In the quest to assure campuses are safe for students, teachers, staff and the community, college officials implemented a variety of security measures while exploring a proposal to hire armed security officers.

The San Mateo Community College District Board of Trustees examined the campus safety protocol during a meeting Wednesday, July 24, and agreed to further study additional improvements over the coming months.

The discussion comes in the wake of a report from an independent consultant hired to examine the district’s existing policies and recommend ways to assure campuses are kept safe.

A district report indicated 42 of the 71 recommendations in the study from consultant Margolis-Healy have been implemented or pursued, while the most notable proposal to hire armed school resource officers hangs in the balance.

For his part, Trustee Dave Mandelkern said he appreciated the variety of initiatives already adopted by the district, while keeping an open mind to the possibility of hiring an armed, sworn officer from local police departments.

“I think it is important to keep the big picture in mind as we look at this,” said Mandelkern.

Student resource officers are the functions of arrangements often made between school districts and local police departments in which a sworn officer with a service weapon is assigned to manage campus crime prevention. The model is most common on high school campuses, though not uncommon for college campuses as well. The district currently has public safety officers, who keep a relationship with local police departments but are not armed.

Hiring a resource officer was recommended in the consultant’s report, but officials rejected the proposal last year. But for her part, board Vice President Karen Schwarz too said she favored further exploration.
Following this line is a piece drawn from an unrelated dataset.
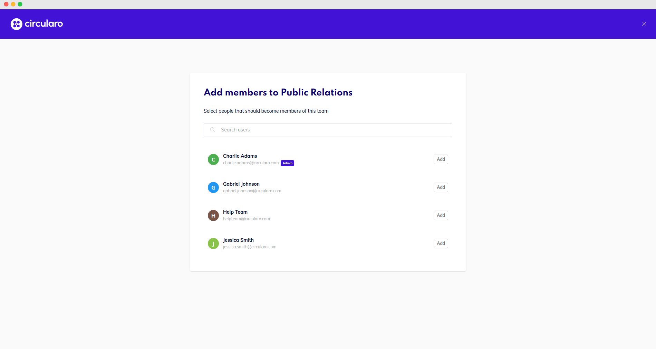Image resolution: width=656 pixels, height=349 pixels.
Task: Click the Admin badge next to Charlie Adams
Action: click(287, 163)
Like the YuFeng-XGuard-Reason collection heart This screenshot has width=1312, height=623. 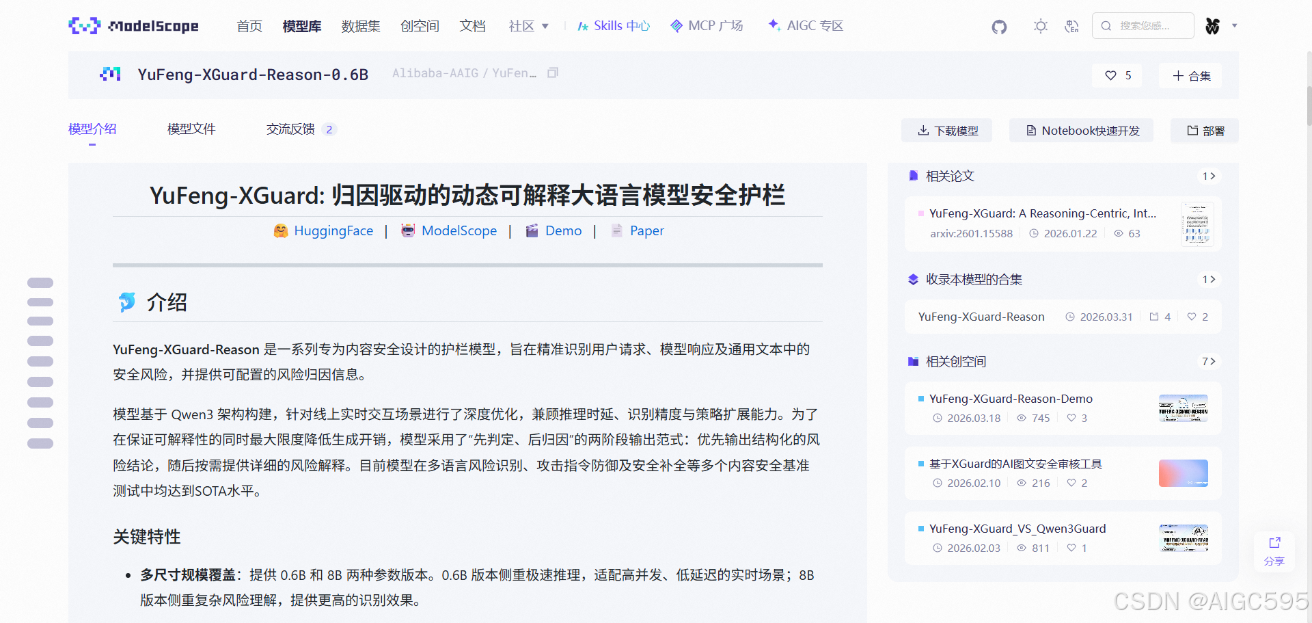coord(1191,317)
“We thought this might be a good benefit for the district,” she said. “Let’s not rule it out until we know more about it.”

Schwarz is on the safety subcommittee alongside board President Maurice Goodman charged with reviewing the proposal and bringing their findings back to the board later this year.

Trustee Richard Holober said he too favored investigating the proposal further.

“We left open the exploration of other options and the [student resource officer] is one that is of greatest interest to the board,” he said. “We would want to learn more about how that would work. It is something that has worked well in high schools and might be very appropriate for us.”

Campus safety issues were the focus of a San Mateo County Civil Grand Jury report in 2016, when enhanced regulations and policies were recommended to assure school facilities are prepared for the threat of violence, or natural disaster.

Since then, district officials established security improvements such as developing a communications dispatch center, hiring an emergency manager, improving the emergency alert system, offering more response training, ramping up collaboration with local police departments and more.

For his part, Mandelkern lauded the variety of steps taken over the past few years to assure campus safety protocol is kept up to date.

“I’m pleased to see the progress in implementation,” he said, recognizing the district campuses are very safe places for students generally.

Mandelkern said he supported such initiatives with confidence they will go far to assuring students, staff and the greater community are kept safe when visiting the school sites.

He also balanced that perspective by questioning the need for an armed law enforcement officer on campuses, noting the difference between college campuses and high school sites which are often more concentrated and easier for a single officer to patrol.

“I want to look at things that have shown a demonstrated positive impact on these sites, not just things that make people feel good,” he said.

Ultimately though, Mandelkern said he favored further exploration of the matter and would support any program proven to make a significant difference in achieving a primary mission for the district — preserving student safety.

“We know this is a very serious issue,” he said.